L’Italia non ha partecipato al Mondiale, un’assenza che ha alimentato il rimpianto per la mancata qualificazione. Al posto della Nazionale azzurra, è stata la Bosnia a scendere in campo contro il Canada nella partita inaugurale del Gruppo B, un incontro che ha riacceso il ricordo delle occasioni perdute.
Il destino dell’Italia si è deciso nella finale playoff disputata a Zenica. Dopo essere passata in vantaggio con un gol di Moise Kean, la squadra ha avuto l’opportunità di chiudere la partita, ma lo stesso Kean, lanciato in contropiede, non è riuscito a segnare il 2-0. L’episodio chiave è stato l’espulsione di Alessandro Bastoni, che ha costretto la squadra a un lungo periodo di difesa.
La gestione tattica successiva all’inferiorità numerica, con un modulo 5-3-2, ha limitato la capacità di ripartire, portando al pareggio della Bosnia. La sfida si è così protratta fino ai calci di rigore, dove gli errori dal dischetto di Salvatore Esposito e Bryan Cristante si sono rivelati fatali, decretando l’eliminazione degli Azzurri.
A rendere l’esclusione ancora più amara è stato il sorteggio favorevole che attendeva la vincitrice del playoff. L’Italia avrebbe iniziato il suo percorso a Toronto contro il Canada, per poi affrontare la Svizzera nei pressi di Los Angeles e il Qatar a Seattle.
Il tabellone offriva un cammino potenzialmente agevole anche nella fase a eliminazione diretta.
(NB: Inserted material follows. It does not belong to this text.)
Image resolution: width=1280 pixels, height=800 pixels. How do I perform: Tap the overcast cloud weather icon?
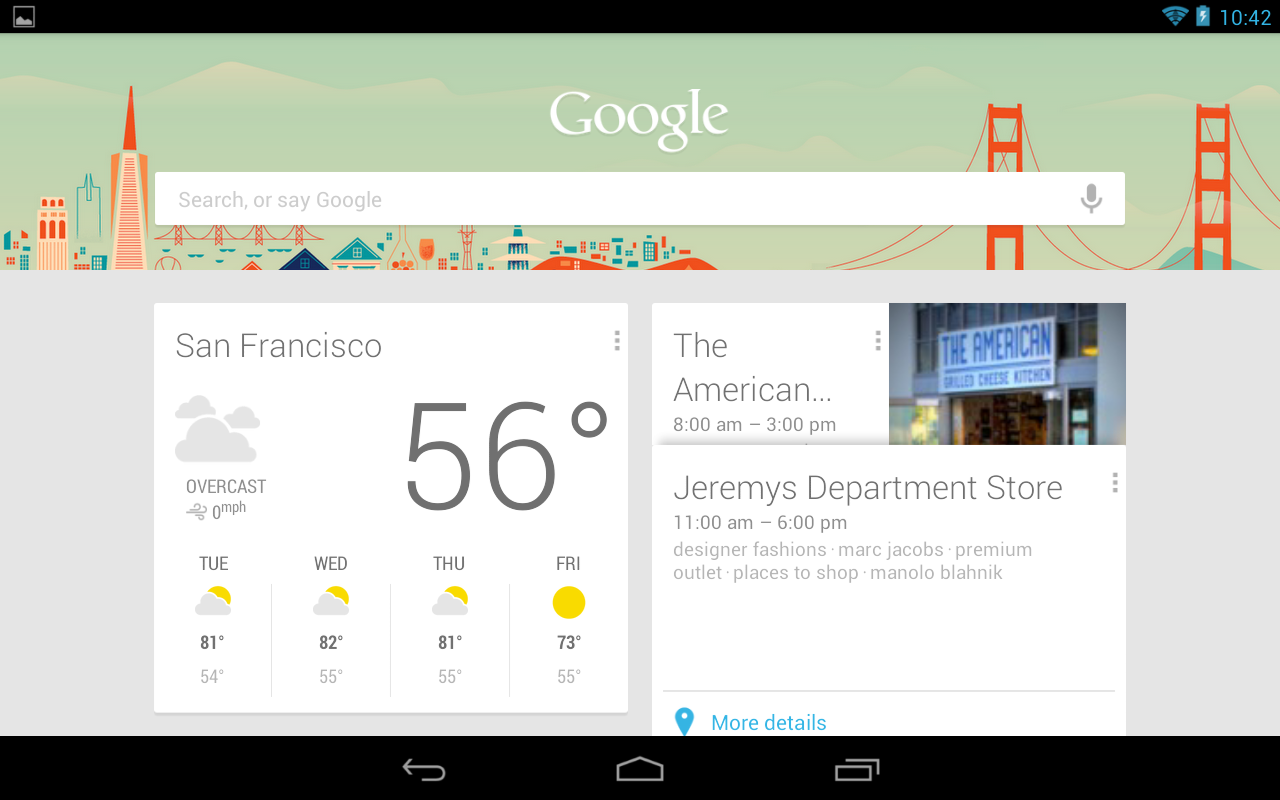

In caso di primo posto nel girone, l’avversaria nei sedicesimi di finale sarebbe stata una terza classificata, con un possibile ottavo contro il Portogallo.
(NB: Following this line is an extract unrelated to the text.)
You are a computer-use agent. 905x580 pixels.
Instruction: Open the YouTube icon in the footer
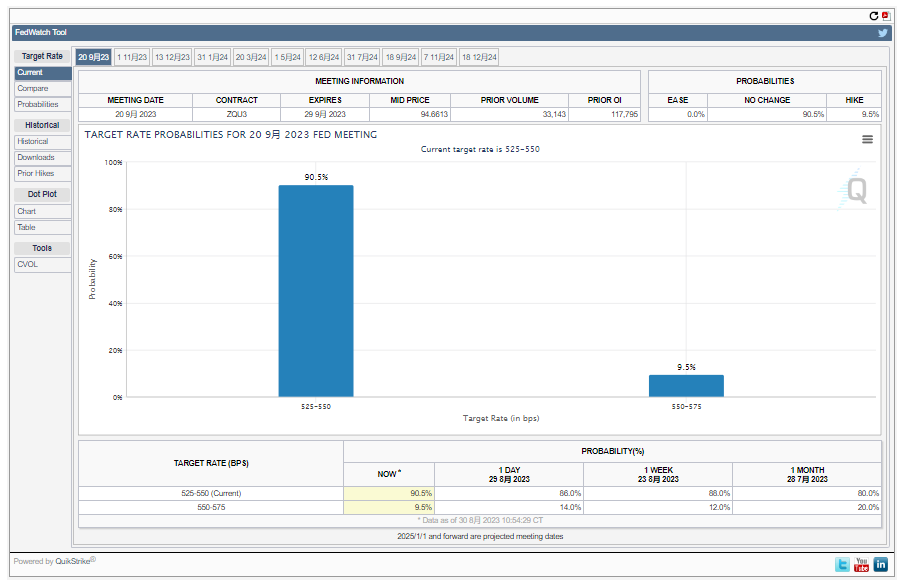pyautogui.click(x=861, y=565)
Anche da seconda classificata, il percorso sarebbe stato promettente, con un probabile incrocio contro la Corea del Sud e, successivamente, una sfida contro l’Olanda o il Marocco. Persino un ripescaggio come una delle migliori terze avrebbe potuto aprire scenari interessanti.
L’organizzazione logistica era già stata delineata. Dopo un’ultima amichevole, la Nazionale si sarebbe trasferita nel suo quartier generale a Salt Lake City, nello Utah, per preparare il torneo. Una programmazione dettagliata che è rimasta solo sulla carta, lasciando spazio alla delusione per un’opportunità sfumata in una singola partita.